### YOUR TASK:
Every record here needs to be duplicated exactly.

### DATA FOR PROCESSING:
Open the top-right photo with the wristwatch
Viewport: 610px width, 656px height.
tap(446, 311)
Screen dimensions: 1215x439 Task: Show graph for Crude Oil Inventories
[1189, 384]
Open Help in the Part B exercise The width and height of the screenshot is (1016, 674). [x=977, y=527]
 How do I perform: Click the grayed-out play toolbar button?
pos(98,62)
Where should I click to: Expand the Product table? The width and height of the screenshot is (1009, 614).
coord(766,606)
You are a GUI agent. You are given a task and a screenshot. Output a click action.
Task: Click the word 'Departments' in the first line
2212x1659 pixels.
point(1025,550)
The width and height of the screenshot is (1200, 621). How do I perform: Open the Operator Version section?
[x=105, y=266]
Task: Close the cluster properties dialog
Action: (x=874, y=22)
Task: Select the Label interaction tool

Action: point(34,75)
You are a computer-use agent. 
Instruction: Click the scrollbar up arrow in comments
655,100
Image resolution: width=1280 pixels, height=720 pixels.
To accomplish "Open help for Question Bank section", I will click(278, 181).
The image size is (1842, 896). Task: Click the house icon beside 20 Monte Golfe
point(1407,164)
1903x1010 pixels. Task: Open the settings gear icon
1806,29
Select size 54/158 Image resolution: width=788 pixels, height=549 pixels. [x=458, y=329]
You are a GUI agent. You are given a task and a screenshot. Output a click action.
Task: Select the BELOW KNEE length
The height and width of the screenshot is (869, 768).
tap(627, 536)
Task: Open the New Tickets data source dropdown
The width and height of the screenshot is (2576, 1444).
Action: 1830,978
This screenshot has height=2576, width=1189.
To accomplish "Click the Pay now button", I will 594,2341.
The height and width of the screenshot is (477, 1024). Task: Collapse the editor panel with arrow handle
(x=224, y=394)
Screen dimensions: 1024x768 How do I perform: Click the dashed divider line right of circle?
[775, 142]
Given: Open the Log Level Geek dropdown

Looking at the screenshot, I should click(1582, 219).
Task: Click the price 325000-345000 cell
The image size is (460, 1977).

### WRITTEN RESPONSE:
Open the top-right photo with the wristwatch
Viewport: 610px width, 656px height.
tap(446, 311)
Screen dimensions: 1215x439 Task: Show graph for Crude Oil Inventories
[1189, 384]
Open Help in the Part B exercise The width and height of the screenshot is (1016, 674). [x=977, y=527]
 How do I perform: Click the grayed-out play toolbar button?
pos(98,62)
Where should I click to: Expand the Product table? The width and height of the screenshot is (1009, 614).
coord(766,606)
You are a GUI agent. You are given a task and a screenshot. Output a click action.
Task: Click the word 'Departments' in the first line
2212x1659 pixels.
point(1025,550)
The width and height of the screenshot is (1200, 621). How do I perform: Open the Operator Version section?
[x=105, y=266]
Task: Close the cluster properties dialog
Action: (x=874, y=22)
Task: Select the Label interaction tool

Action: point(34,75)
You are a computer-use agent. 
Instruction: Click the scrollbar up arrow in comments
655,100
Image resolution: width=1280 pixels, height=720 pixels.
To accomplish "Open help for Question Bank section", I will click(278, 181).
The image size is (1842, 896). Task: Click the house icon beside 20 Monte Golfe
point(1407,164)
1903x1010 pixels. Task: Open the settings gear icon
1806,29
Select size 54/158 Image resolution: width=788 pixels, height=549 pixels. [x=458, y=329]
You are a GUI agent. You are given a task and a screenshot. Output a click action.
Task: Select the BELOW KNEE length
The height and width of the screenshot is (869, 768).
tap(627, 536)
Task: Open the New Tickets data source dropdown
The width and height of the screenshot is (2576, 1444).
Action: 1830,978
This screenshot has height=2576, width=1189.
To accomplish "Click the Pay now button", I will 594,2341.
The height and width of the screenshot is (477, 1024). Task: Collapse the editor panel with arrow handle
(x=224, y=394)
Screen dimensions: 1024x768 How do I perform: Click the dashed divider line right of circle?
[775, 142]
Given: Open the Log Level Geek dropdown

Looking at the screenshot, I should click(1582, 219).
Task: Click the price 325000-345000 cell
The image size is (460, 1977).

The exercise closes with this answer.